Иринка удивленно покосилась на Шурика. Не вступая с Шуриком в спор, как от надоедливой мухи, отмахнулась от него Катька.
Молчали Сережа с Хасаном.
Шурик засопел сконфуженно. Разговор оборвался.
Отсутствие Жени, к которому они незаметно привыкли и которого полюбили, сказывалось на их настроении. Говорить не хотелось.
На реке мерно прогудел теплоход. Где-то протарахтело, как будто по булыжной мостовой прокатили большие пустые бочки. И снова стало тихо, и все услышали, как под стрехой то ли бредит во сне, то ли усыпляет своих несмышленышей какая-то птица:
— Пи-и, пи-и…
На крыльцо вышла бабушка.
— Вы что пригорюнились? Идите в дом чай пить.
— Пойдемте, а? — спросила Иринка, поднимаясь с травы, и оправила платье.
— Ну что ж, это можно, — сказал Шурик важно.
Хасан подал руку Катьке.
Чай пили тоже молча, громко потягивая его из блюдец. Бабушка поглядывала на них, наконец, не выдержала, спросила:
— Да что с вами такое приключилось? Ну-ка ты, Катерина, говори.
Катька помешало ложечкой в стакане, как кошка, прищурилась на лампочку, не ответила.
— Женя пропал, — нехотя отозвался Шурик-Би-Би-Си.
— Как это «пропал»? — не поняла бабушка.
— А вот так, пропал — и все.
И сразу заговорили все, кроме Хасана и Сережи.
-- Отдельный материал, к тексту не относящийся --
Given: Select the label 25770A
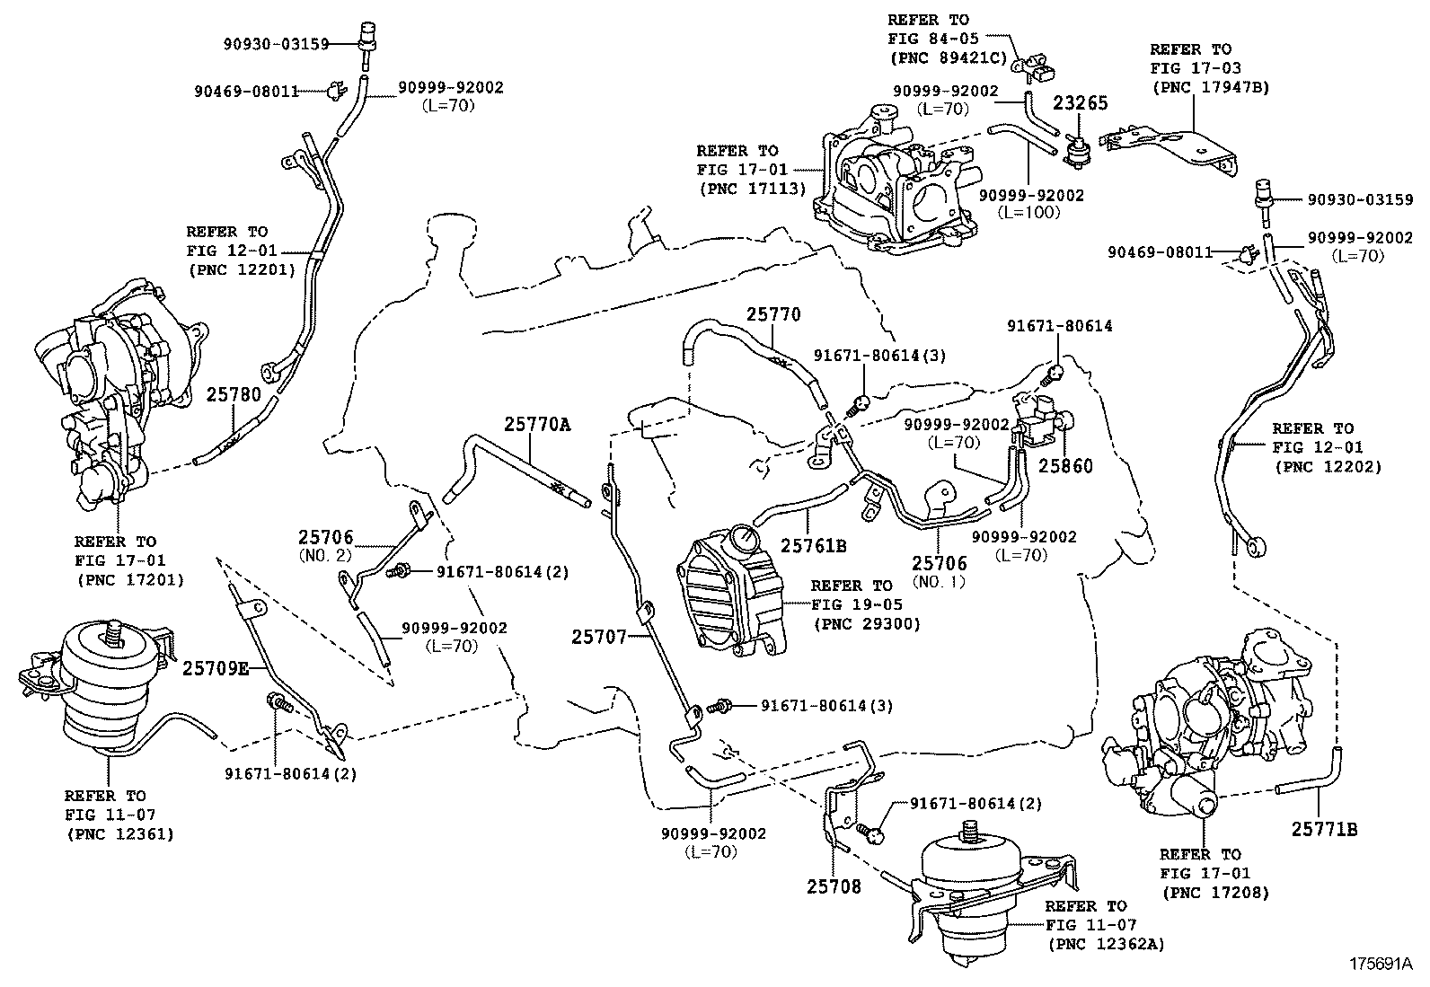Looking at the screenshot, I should (x=536, y=423).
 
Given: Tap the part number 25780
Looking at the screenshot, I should (x=234, y=394).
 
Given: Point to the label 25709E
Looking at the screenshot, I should (x=216, y=668).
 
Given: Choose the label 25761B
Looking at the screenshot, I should (x=814, y=545).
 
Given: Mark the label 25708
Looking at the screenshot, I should (x=834, y=887).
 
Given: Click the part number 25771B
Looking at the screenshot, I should (x=1324, y=830).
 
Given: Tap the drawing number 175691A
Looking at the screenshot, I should (x=1379, y=965).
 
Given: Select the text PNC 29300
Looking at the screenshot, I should (x=866, y=624).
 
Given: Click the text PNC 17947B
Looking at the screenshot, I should (x=1209, y=87).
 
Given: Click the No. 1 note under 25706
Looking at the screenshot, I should (x=939, y=581).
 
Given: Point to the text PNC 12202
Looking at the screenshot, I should (x=1327, y=467).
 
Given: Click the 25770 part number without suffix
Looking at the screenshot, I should (x=772, y=315).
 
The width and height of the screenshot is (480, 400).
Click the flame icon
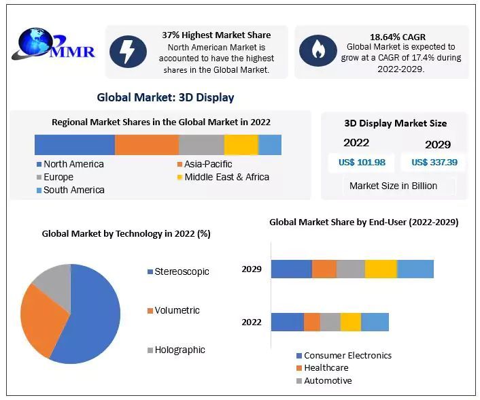[318, 50]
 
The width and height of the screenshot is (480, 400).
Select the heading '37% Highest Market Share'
[216, 35]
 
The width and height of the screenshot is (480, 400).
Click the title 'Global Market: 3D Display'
[165, 97]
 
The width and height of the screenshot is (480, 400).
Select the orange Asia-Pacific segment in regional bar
[146, 145]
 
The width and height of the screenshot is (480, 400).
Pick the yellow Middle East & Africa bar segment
[241, 145]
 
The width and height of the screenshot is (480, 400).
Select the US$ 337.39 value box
[434, 162]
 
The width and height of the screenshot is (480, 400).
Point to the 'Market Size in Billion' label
[393, 186]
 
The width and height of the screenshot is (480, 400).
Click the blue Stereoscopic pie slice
[88, 320]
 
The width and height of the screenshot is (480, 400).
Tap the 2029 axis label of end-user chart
[252, 269]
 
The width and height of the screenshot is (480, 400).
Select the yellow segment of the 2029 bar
[381, 269]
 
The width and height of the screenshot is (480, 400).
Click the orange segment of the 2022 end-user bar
[311, 322]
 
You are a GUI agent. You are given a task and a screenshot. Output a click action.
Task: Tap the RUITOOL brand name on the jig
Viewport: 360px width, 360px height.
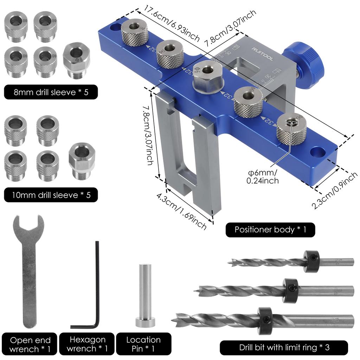pyautogui.click(x=262, y=54)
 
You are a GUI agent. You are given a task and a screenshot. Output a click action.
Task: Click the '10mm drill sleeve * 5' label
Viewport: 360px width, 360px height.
pyautogui.click(x=51, y=195)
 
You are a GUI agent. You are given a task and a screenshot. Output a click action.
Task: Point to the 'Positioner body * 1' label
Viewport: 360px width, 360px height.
pyautogui.click(x=270, y=230)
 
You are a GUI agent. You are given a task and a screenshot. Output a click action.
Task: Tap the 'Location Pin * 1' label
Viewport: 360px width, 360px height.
pyautogui.click(x=143, y=344)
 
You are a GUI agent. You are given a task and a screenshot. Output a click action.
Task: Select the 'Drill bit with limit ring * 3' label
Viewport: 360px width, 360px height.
pyautogui.click(x=284, y=348)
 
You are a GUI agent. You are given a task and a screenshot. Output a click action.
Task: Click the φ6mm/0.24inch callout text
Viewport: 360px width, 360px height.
pyautogui.click(x=263, y=176)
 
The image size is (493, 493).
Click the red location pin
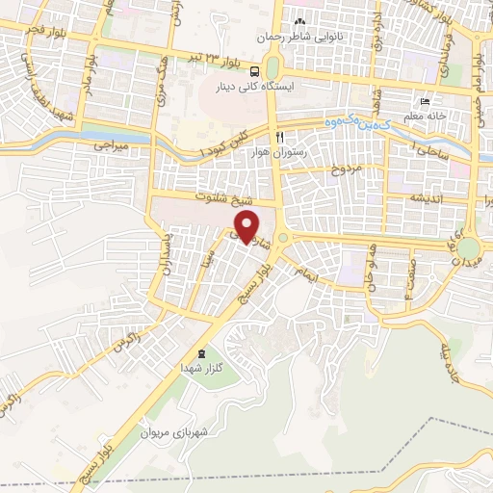pos(247,226)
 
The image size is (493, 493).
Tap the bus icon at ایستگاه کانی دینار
pos(254,70)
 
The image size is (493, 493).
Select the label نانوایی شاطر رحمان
pos(298,37)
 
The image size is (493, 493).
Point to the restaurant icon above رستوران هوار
pos(280,138)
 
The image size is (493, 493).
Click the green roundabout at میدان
pos(469,249)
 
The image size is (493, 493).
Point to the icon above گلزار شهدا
pos(201,353)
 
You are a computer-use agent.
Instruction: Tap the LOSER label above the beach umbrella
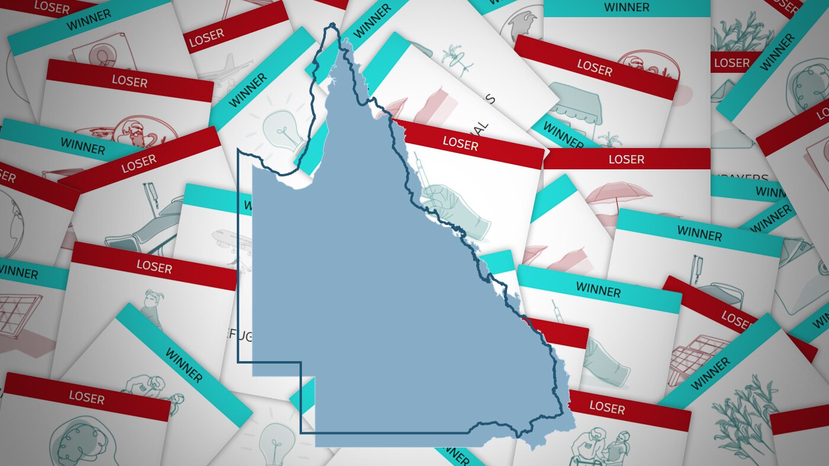(626, 159)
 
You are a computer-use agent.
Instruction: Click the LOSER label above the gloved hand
(460, 143)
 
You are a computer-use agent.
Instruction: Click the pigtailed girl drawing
(153, 304)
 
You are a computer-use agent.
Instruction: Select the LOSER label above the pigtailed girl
(154, 266)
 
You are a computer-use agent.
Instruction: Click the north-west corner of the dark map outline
(238, 150)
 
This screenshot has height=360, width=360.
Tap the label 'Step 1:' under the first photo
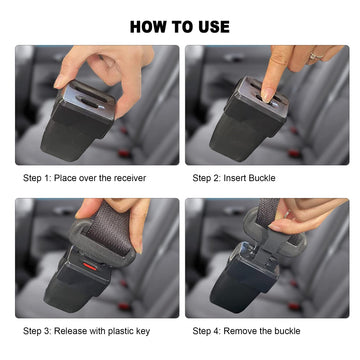39,177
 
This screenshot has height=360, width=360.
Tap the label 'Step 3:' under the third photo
39,329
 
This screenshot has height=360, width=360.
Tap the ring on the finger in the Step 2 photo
315,55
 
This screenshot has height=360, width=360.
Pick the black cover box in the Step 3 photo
75,285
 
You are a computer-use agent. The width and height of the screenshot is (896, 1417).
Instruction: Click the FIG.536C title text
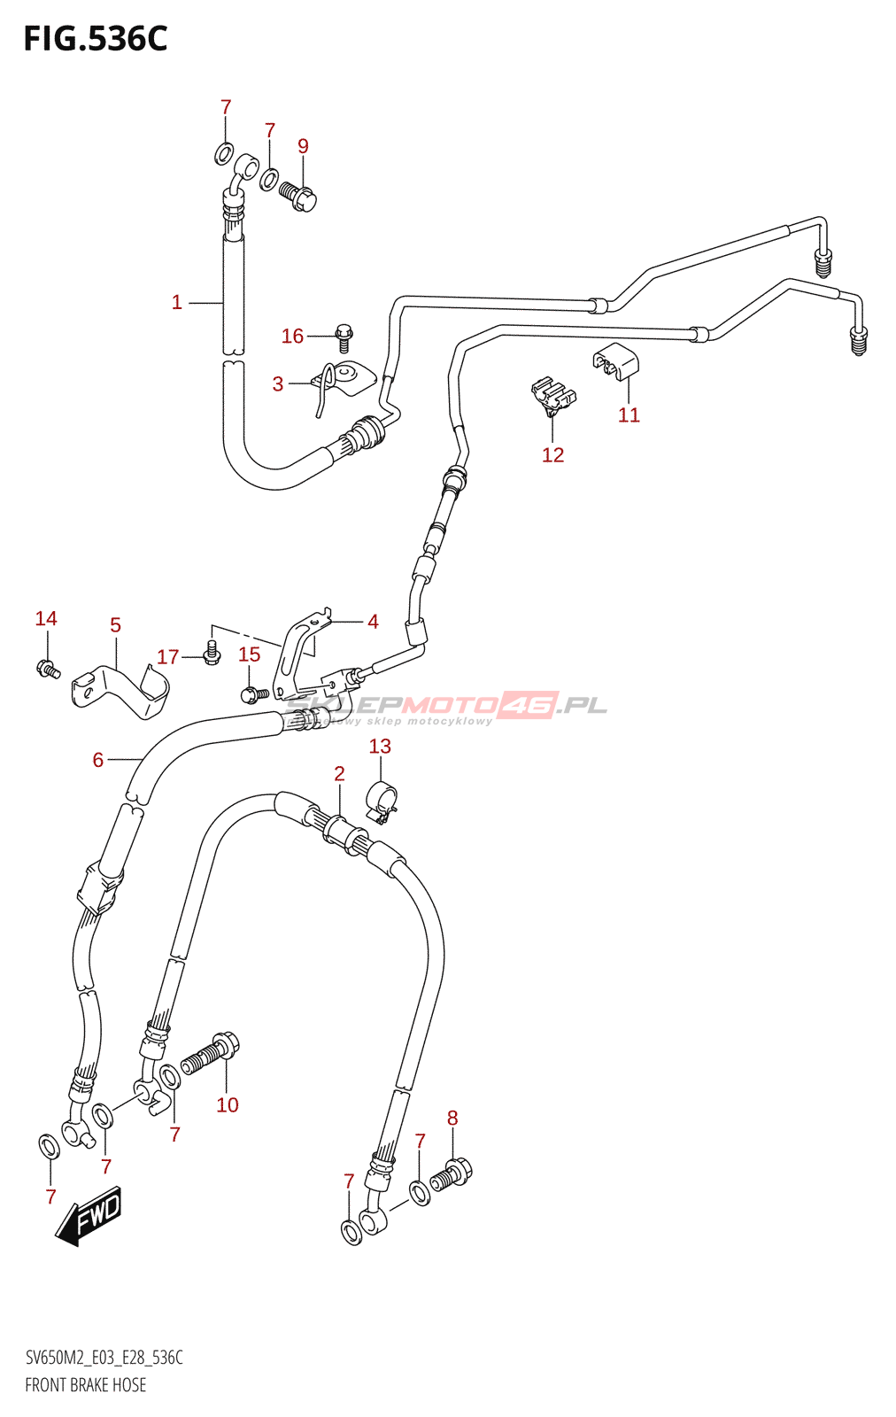96,39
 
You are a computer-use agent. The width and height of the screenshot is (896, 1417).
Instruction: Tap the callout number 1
177,303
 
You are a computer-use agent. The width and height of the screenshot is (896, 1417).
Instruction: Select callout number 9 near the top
303,146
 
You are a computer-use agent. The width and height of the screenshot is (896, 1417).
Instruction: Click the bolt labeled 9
298,197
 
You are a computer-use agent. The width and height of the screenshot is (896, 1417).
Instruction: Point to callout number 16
292,337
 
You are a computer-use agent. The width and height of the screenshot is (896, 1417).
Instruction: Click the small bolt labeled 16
344,335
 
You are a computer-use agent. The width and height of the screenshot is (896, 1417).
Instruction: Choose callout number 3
278,383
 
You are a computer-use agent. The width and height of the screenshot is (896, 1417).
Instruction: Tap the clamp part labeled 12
553,396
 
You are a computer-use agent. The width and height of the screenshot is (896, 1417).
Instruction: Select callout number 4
373,622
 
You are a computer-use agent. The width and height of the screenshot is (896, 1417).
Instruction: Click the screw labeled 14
48,669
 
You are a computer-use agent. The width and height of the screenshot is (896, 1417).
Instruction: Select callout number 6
98,760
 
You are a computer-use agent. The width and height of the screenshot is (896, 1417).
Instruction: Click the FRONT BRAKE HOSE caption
86,1385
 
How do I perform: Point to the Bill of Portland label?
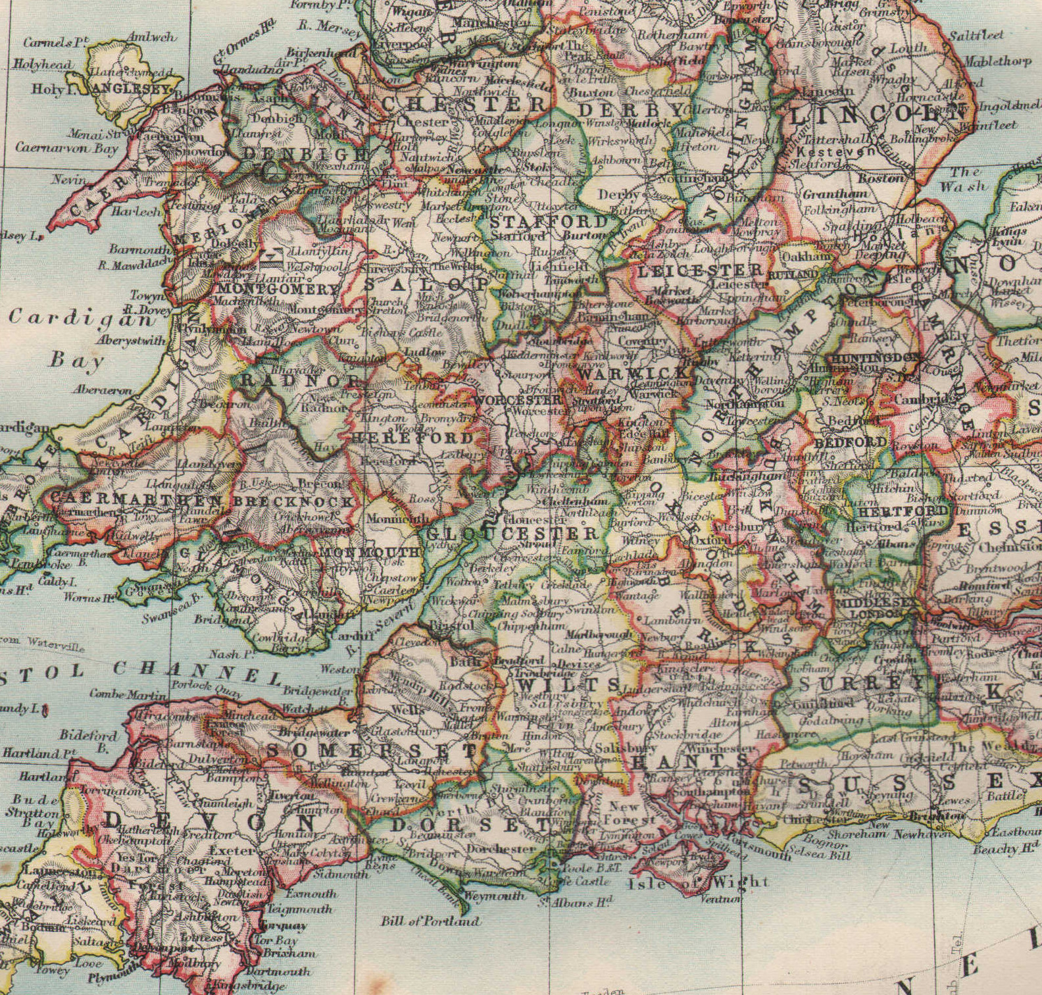430,921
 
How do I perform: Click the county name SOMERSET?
372,750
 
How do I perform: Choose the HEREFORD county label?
412,438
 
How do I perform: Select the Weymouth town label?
494,896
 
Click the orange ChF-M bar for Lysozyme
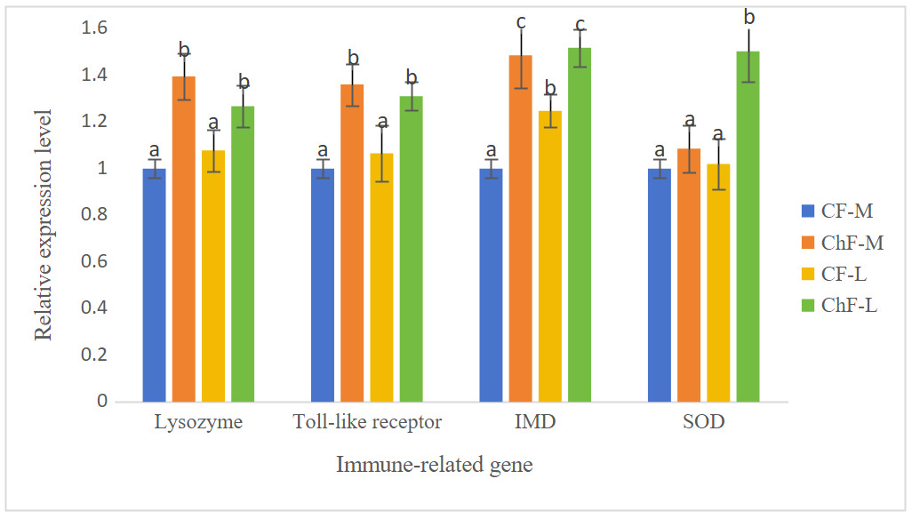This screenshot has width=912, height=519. click(184, 240)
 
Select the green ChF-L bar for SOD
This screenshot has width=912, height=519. click(748, 227)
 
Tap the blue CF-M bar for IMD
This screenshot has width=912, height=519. click(491, 284)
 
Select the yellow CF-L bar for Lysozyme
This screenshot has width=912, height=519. click(213, 275)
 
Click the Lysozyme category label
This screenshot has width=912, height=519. click(198, 423)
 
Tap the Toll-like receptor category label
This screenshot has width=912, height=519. click(367, 423)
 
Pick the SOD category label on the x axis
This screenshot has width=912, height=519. click(703, 423)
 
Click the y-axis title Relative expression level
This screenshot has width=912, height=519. click(44, 224)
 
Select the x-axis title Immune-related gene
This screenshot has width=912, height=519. click(435, 465)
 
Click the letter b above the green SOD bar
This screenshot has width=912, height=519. click(748, 18)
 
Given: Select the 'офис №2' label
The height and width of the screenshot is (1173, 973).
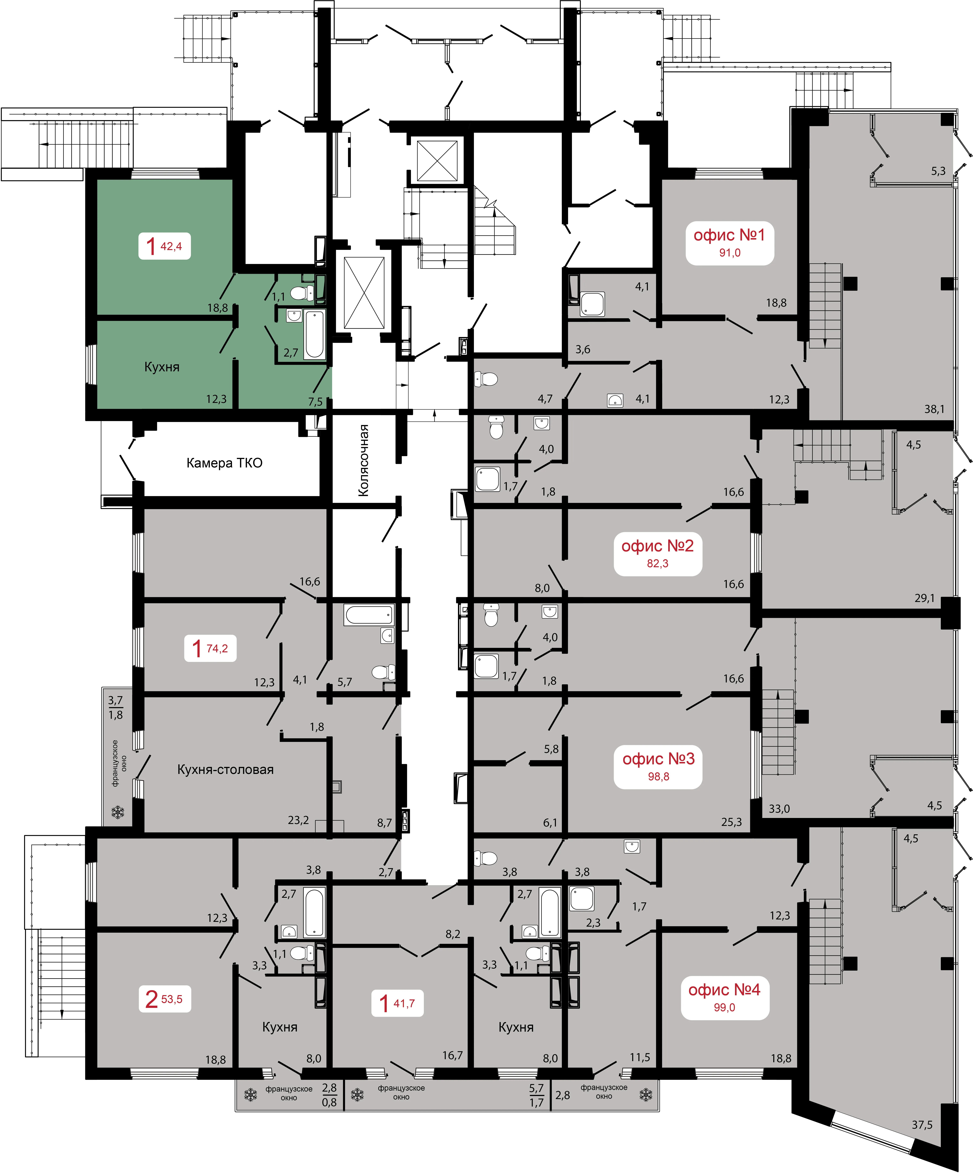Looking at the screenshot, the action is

— И ставни на окнах, и не приходит туда никто, мы уже караулили. Его Кристя увезла, а мы его еще не перевоспитали.
— Чудное дело, пожала бабушка плечами. — Она никуда во всю жизнь не ездила. Как приехала из своей Молдавии, так сиднем сидит на месте. А Женя, наверно, дружить не хочет с вами. Обидели чем его?
Все, как по команде, посмотрели на бабушку, переглянулись, уткнулись в чашки.
— С ним бы поласковей надо… Эх вы, горе-воспитатели, — добавила она уже спокойнее, заглянула в опустевший молочник и пошла в семи.
— Я знаю, что делать, — сказал Хасан, когда бабушка вышла. Все сразу обернулись к нему. — Нужно еще раз последить за домом на пустыре. Мы тогда следили, помните? — Хасан взглядом пригласил Катьку и Иринку поддержать его. — Когда вы прибежали ко мне…
Иринка кивнула головой. Она помнила, она просто забыла в последнее время про домик на пустыре. Да и зачем он был нужен? И тогда там ничего не обнаружили. Катька еще потом фыркала и обзывала Иринку «следопытом». Три дня они просидели у домика. Черных теней не появлялось. Хасан сказал, что это, наверно, просто бабки по старой памяти ходят изредка молиться в пол у развалившуюся часовенку — и все. А потом эта драка в скверике с Жоркой, и Женя, и новые заботы и черные тени забылись совсем.
— Я видел однажды, как Кристя ходила к Ивашкину, — продолжал Хасан. — Значит, они знакомы. Может, они и сейчас там?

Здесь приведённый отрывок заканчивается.